PROMPT >> Return the rows below word for word, from the line with "Click the '14отв. ø11' hole callout" up to and including the line with "point(556,63)". Leave the pictures out of your answer.

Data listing
----------------------------------------

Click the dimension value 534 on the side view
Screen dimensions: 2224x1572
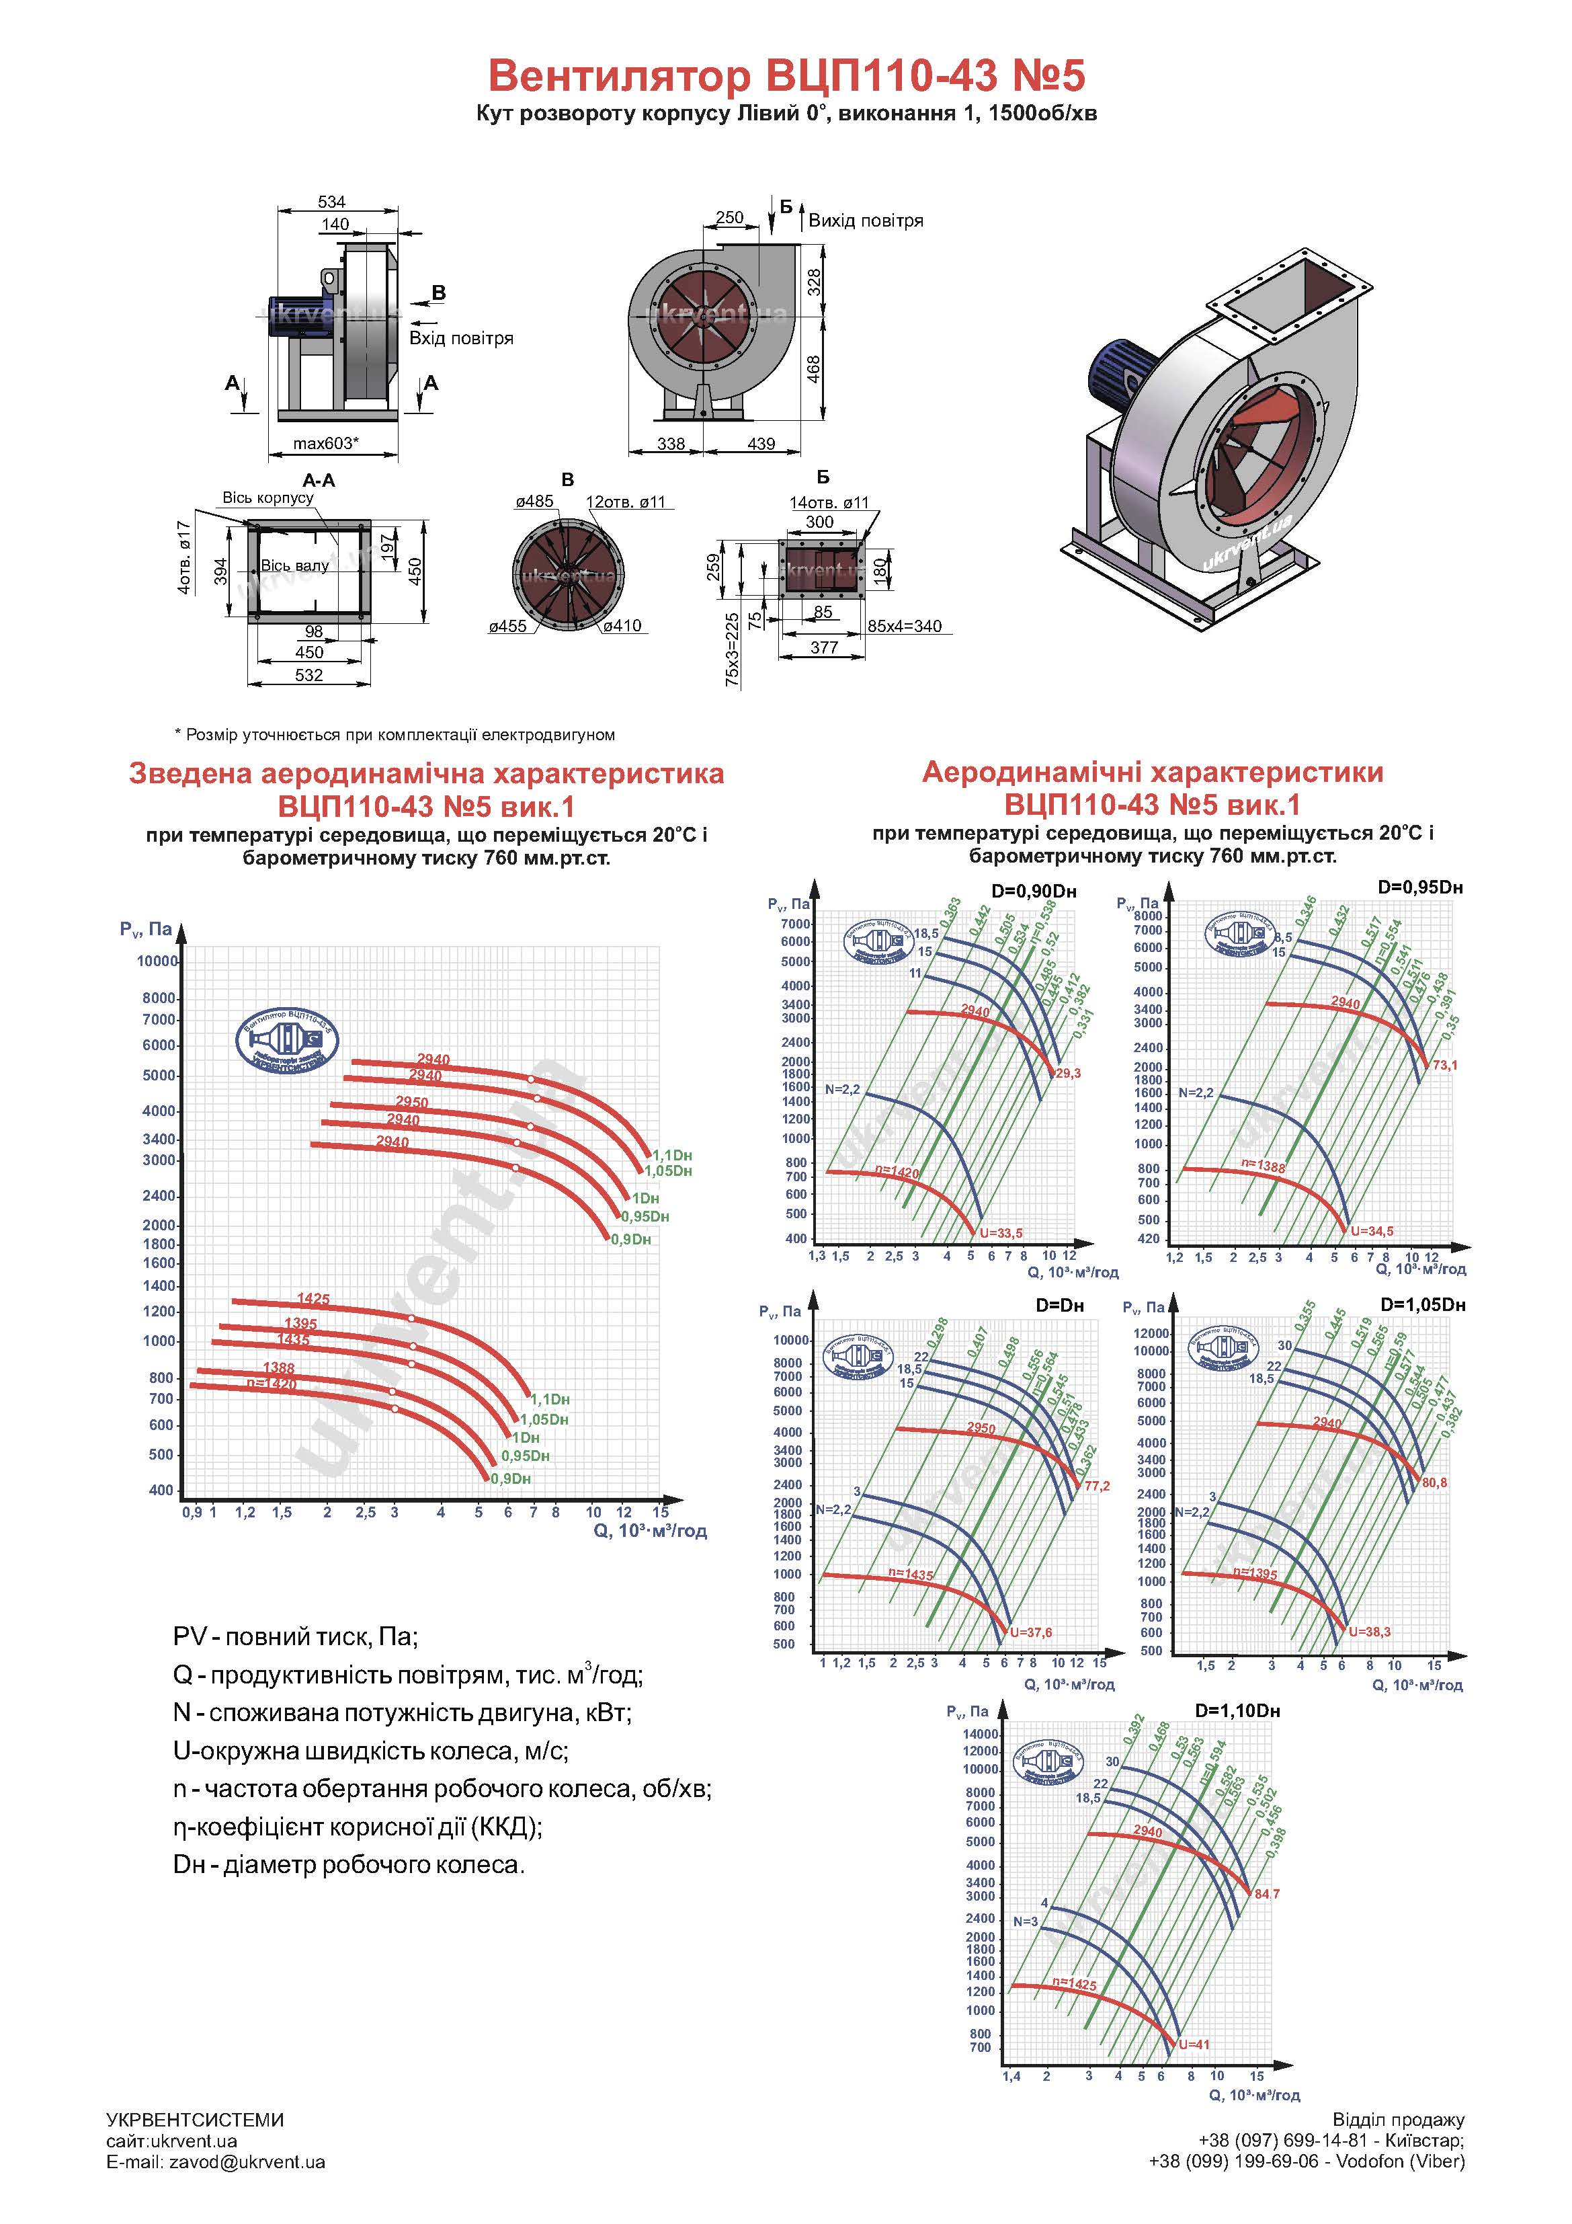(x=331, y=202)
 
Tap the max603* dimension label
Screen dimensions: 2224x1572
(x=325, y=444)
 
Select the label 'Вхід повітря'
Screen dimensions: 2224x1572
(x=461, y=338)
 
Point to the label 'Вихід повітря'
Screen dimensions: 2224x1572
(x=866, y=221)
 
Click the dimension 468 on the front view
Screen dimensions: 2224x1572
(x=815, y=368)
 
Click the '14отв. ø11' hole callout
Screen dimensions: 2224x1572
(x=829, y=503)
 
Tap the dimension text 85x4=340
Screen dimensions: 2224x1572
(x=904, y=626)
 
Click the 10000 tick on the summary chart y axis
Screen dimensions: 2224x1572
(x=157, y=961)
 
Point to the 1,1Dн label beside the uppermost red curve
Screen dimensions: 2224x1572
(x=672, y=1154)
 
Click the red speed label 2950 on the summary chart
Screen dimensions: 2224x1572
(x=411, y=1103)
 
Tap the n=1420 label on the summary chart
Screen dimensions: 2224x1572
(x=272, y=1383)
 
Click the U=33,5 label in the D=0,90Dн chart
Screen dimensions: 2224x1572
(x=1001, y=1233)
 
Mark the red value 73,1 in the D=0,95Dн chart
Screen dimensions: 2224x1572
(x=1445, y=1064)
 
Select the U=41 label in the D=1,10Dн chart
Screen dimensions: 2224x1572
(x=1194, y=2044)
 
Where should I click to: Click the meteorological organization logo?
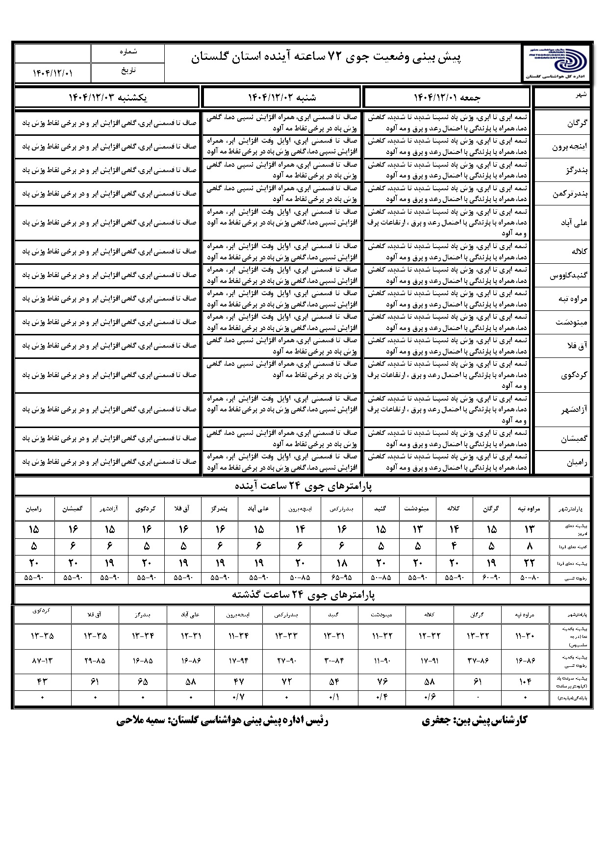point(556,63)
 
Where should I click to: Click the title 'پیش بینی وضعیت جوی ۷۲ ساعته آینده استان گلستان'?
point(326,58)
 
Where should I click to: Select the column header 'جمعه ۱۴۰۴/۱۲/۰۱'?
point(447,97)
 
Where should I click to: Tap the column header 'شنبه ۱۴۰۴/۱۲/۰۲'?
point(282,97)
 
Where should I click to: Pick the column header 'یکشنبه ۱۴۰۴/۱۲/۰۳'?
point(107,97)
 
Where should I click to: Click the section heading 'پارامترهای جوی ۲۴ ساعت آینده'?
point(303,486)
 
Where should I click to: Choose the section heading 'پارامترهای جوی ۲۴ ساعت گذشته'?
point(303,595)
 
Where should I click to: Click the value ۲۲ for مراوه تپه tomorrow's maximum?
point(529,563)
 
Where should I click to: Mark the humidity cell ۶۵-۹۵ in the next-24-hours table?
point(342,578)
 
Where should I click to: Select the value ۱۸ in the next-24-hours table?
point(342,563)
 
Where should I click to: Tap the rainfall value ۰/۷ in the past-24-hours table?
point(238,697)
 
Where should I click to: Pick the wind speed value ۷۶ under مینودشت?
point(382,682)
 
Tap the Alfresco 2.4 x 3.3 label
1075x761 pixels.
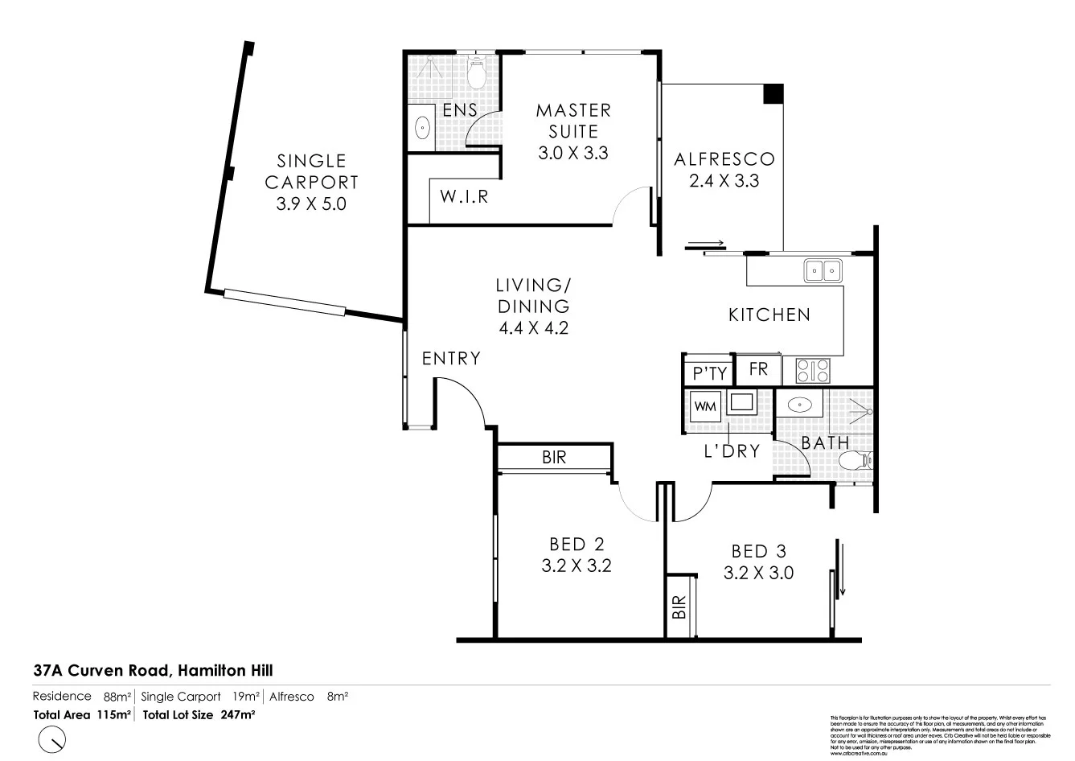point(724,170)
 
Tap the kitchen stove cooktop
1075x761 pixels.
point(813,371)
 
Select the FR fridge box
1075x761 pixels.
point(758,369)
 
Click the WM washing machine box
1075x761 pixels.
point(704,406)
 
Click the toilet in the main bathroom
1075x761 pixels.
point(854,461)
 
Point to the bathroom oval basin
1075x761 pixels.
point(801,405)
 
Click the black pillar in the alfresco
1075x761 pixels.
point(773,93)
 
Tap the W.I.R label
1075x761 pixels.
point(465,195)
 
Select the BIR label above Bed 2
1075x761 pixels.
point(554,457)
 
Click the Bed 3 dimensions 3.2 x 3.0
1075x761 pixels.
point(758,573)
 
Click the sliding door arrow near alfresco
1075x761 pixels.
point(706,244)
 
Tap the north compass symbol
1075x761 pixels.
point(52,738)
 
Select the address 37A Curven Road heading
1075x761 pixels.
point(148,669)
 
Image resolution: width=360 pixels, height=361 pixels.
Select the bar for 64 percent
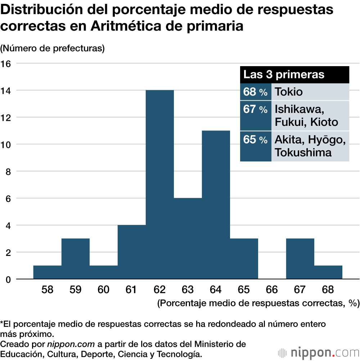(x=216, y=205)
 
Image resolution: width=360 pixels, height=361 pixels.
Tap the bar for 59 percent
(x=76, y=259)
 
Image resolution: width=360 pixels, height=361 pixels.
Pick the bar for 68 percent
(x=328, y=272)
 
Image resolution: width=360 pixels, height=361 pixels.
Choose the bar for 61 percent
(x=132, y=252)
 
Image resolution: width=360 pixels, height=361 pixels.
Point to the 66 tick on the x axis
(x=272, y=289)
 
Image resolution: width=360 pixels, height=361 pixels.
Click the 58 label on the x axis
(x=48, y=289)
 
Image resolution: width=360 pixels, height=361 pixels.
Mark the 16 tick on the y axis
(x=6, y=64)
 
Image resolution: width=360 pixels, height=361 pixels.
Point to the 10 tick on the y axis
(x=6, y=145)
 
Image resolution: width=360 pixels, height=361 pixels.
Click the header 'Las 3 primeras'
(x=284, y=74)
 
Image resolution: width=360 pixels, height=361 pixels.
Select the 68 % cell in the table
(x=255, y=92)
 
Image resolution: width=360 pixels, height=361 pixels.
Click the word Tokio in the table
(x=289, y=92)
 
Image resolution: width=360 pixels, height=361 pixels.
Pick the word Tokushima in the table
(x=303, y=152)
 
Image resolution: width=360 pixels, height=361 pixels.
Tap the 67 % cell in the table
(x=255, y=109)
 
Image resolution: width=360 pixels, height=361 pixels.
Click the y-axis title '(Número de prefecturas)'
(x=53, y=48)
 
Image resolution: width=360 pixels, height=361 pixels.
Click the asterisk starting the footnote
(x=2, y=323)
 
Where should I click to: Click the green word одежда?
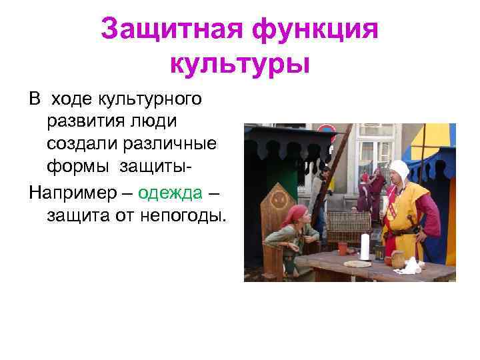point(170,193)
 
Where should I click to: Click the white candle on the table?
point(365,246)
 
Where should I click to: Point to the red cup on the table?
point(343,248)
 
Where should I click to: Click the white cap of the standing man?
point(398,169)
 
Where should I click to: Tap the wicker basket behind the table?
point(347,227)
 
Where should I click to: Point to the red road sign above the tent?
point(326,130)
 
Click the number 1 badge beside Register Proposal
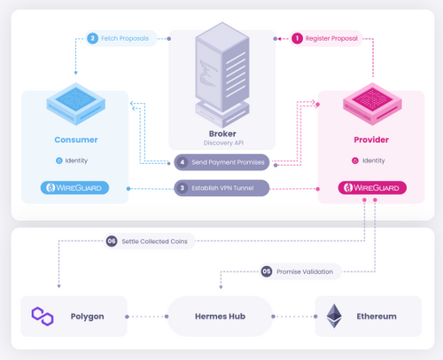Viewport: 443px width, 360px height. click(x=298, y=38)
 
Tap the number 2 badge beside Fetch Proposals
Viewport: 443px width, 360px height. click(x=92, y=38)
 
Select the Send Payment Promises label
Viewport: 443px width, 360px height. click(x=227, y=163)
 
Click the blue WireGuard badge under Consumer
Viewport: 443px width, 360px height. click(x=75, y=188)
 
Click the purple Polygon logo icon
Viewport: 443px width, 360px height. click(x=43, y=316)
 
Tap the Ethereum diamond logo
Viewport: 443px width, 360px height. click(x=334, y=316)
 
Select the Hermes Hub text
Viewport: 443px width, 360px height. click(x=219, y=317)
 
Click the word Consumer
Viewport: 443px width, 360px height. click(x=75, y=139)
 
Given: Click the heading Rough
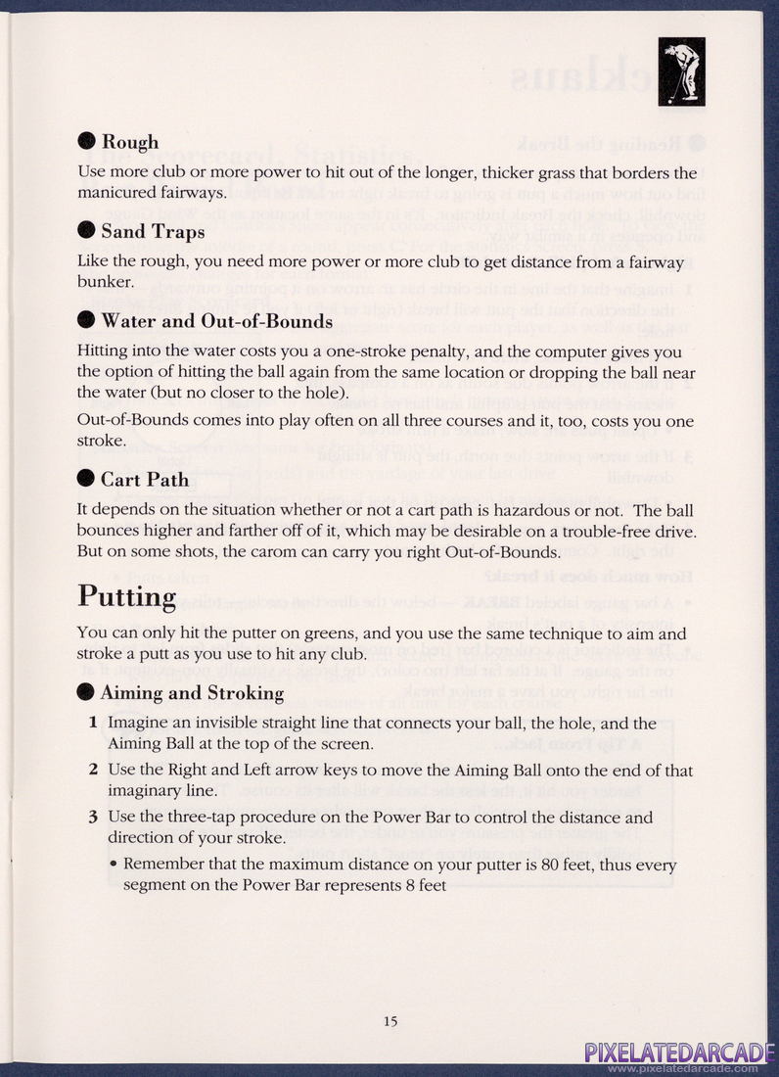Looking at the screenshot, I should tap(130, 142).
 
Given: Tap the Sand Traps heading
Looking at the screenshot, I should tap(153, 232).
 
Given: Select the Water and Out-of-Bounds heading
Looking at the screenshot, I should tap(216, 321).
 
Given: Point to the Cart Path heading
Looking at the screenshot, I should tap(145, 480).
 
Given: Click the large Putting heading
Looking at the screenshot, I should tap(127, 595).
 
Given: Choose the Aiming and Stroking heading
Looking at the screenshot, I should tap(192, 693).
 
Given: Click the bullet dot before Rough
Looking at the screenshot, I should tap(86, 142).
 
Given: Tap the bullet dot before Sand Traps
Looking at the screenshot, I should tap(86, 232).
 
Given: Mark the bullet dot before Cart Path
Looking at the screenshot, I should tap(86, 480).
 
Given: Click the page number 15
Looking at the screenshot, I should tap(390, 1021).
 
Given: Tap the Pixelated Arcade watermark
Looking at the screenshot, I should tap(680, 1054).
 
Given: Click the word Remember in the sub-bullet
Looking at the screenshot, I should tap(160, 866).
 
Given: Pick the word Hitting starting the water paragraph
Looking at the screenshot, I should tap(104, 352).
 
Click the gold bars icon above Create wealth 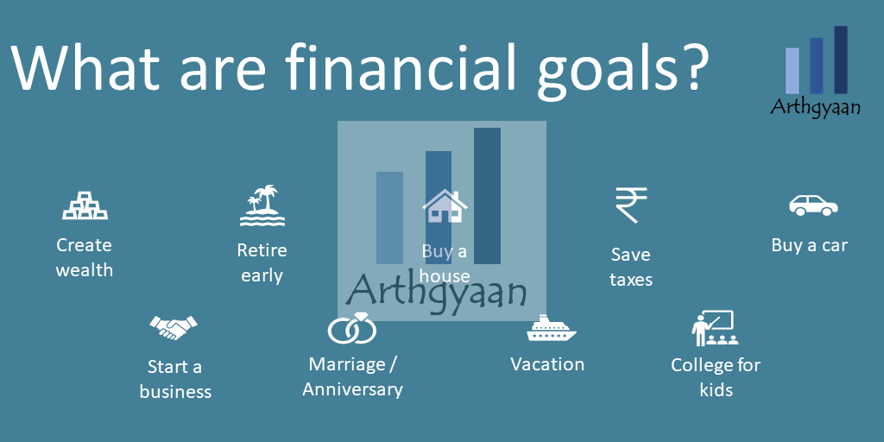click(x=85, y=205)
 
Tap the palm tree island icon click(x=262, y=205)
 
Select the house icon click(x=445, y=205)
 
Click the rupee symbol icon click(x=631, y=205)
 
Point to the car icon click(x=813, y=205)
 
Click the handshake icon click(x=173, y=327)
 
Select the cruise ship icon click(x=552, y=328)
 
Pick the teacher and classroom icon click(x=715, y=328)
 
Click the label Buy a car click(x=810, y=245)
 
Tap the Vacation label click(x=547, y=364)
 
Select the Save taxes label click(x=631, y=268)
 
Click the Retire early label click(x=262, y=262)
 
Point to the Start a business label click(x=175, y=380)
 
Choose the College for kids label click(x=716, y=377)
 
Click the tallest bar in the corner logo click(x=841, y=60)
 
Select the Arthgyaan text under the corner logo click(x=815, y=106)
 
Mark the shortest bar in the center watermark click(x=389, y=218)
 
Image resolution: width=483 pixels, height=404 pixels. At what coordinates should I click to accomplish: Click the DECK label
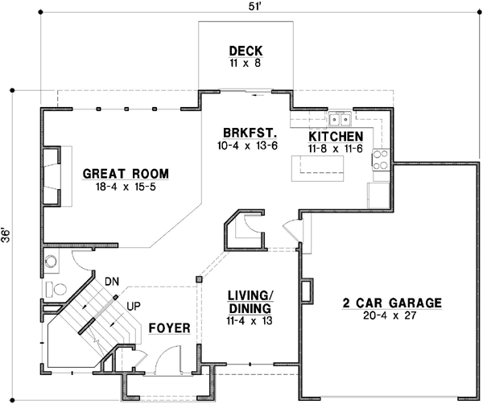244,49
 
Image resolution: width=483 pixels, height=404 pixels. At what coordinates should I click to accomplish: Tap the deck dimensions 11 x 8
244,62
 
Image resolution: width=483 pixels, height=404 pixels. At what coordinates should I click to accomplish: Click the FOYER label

----------------------------------------

ANSWER TO THE TASK >>
Click the '14отв. ø11' hole callout
Screen dimensions: 2224x1572
(x=829, y=503)
 
Tap the dimension text 85x4=340
Screen dimensions: 2224x1572
(x=904, y=626)
 
Click the 10000 tick on the summary chart y axis
Screen dimensions: 2224x1572
(x=157, y=961)
 
Point to the 1,1Dн label beside the uppermost red curve
Screen dimensions: 2224x1572
(x=672, y=1154)
 
Click the red speed label 2950 on the summary chart
Screen dimensions: 2224x1572
(x=411, y=1103)
 
Tap the n=1420 label on the summary chart
Screen dimensions: 2224x1572
(x=272, y=1383)
 
Click the U=33,5 label in the D=0,90Dн chart
Screen dimensions: 2224x1572
(x=1001, y=1233)
 
Mark the red value 73,1 in the D=0,95Dн chart
Screen dimensions: 2224x1572
(x=1445, y=1064)
 
Select the U=41 label in the D=1,10Dн chart
Screen dimensions: 2224x1572
(x=1194, y=2044)
 
Where should I click to: Click the meteorological organization logo?
point(556,63)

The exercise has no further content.